THE DANGERS OF THE DUNYA
AND THE NEED FOR STRUGGLE IN IT
- It is the Islamic belief that life in this world in not all there is and there is an afterlife (akhira).
- This means that there is a continuity of existence from the temporal world into the Hereafter.
- Muslims view matters in this world therefore within the context and horizon of the Hereafter and so certain judgments and beliefs they have and evaluations they make cannot properly be understood unless this context is known.
- For example, illnesses are judged to be bad because of the physical and psychological detriment and loss suffered by the person but in the Islamic tradition, the perspective is quite different: there are many narrations (hadiths) from the Prophet that state there absolute good in illness because for one it melts away sins and so illness in this belief context acts as a positive factor for one’s spiritual preparation for the Hereafter by removing the stain of sin and replacing it with Allah’s mercy and forgiveness.
- This will have no meaning on a world view or ideology that has no acknowledgment of God and a Hereafter and thus no acknowledgement that there is a higher place of completion and perfect bliss.
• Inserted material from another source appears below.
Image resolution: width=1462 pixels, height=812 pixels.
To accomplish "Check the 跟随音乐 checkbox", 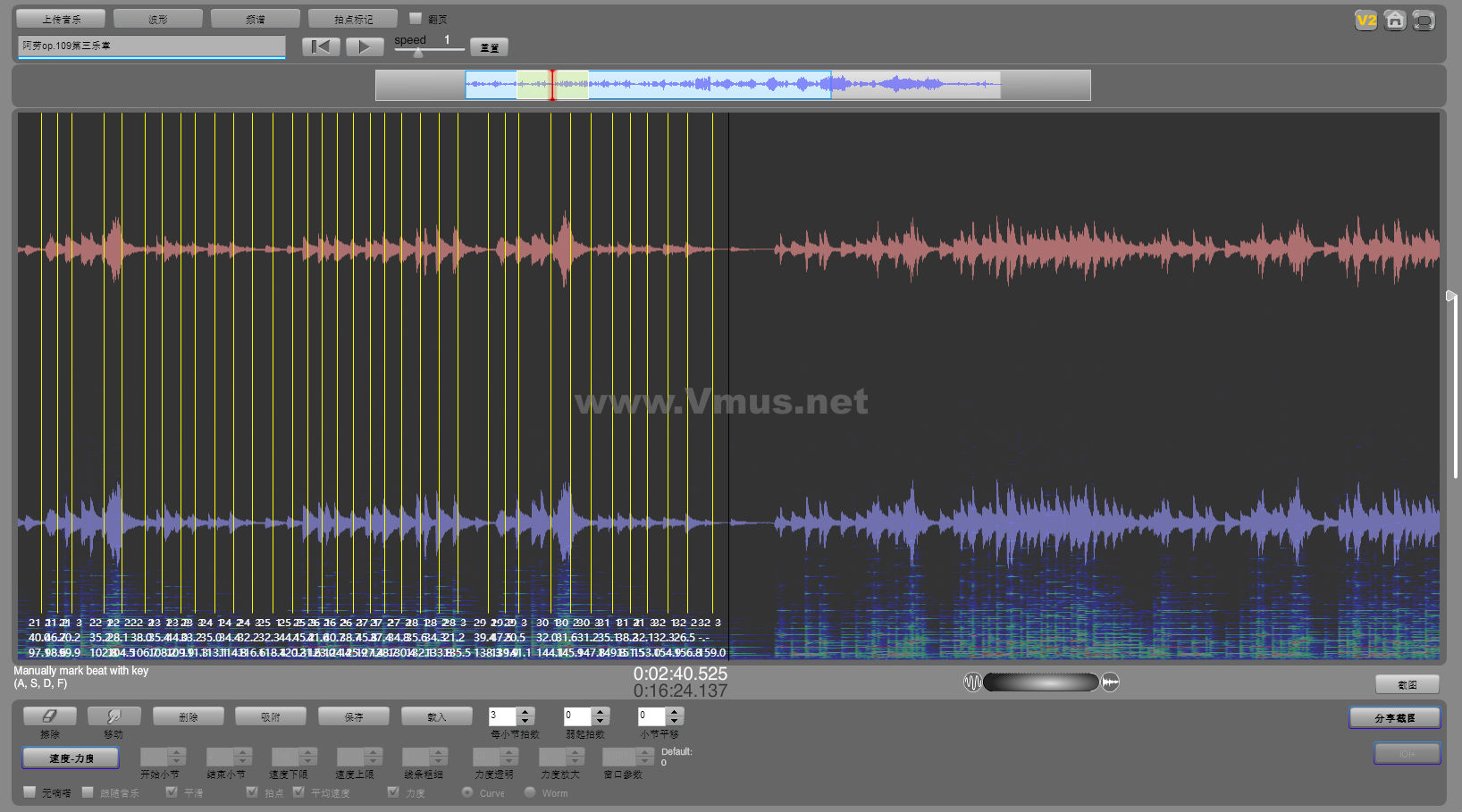I will [x=88, y=792].
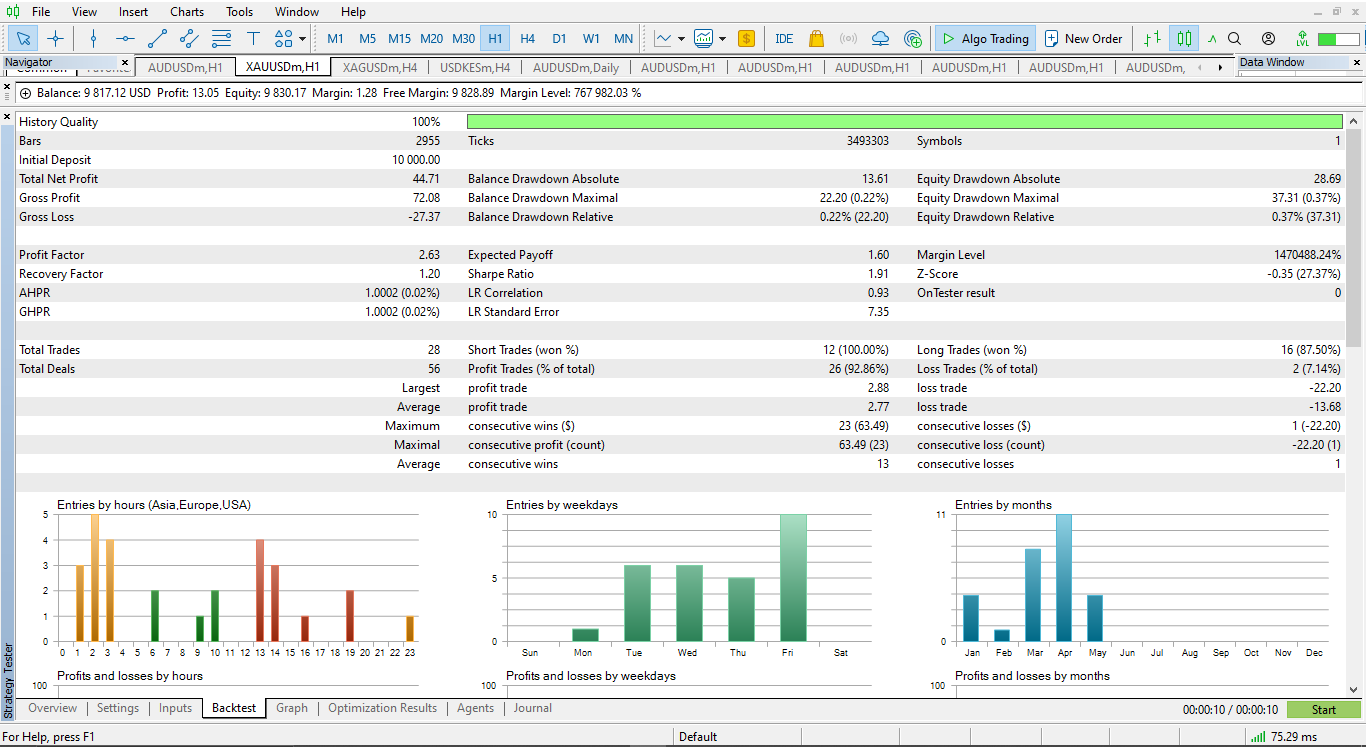
Task: Click the user profile icon
Action: [x=1268, y=38]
- Worldviews and ideologies such as Communism and Capitalism therefore do not espouse a practical way of life that factors into consideration this horizon of the hereafter and so the temporal world is the only abode that is real, significant and meaningful and one must immerse oneself in it.
- For this reason we see how cultures based on these ideologies are underscored with a maximization of sensual pleasure (satiation, gratification) and material gain (owning property, wealth, etc.) and life’s overall objective is the pursuit of satiating the desires and passions and being insulated by money and material gain.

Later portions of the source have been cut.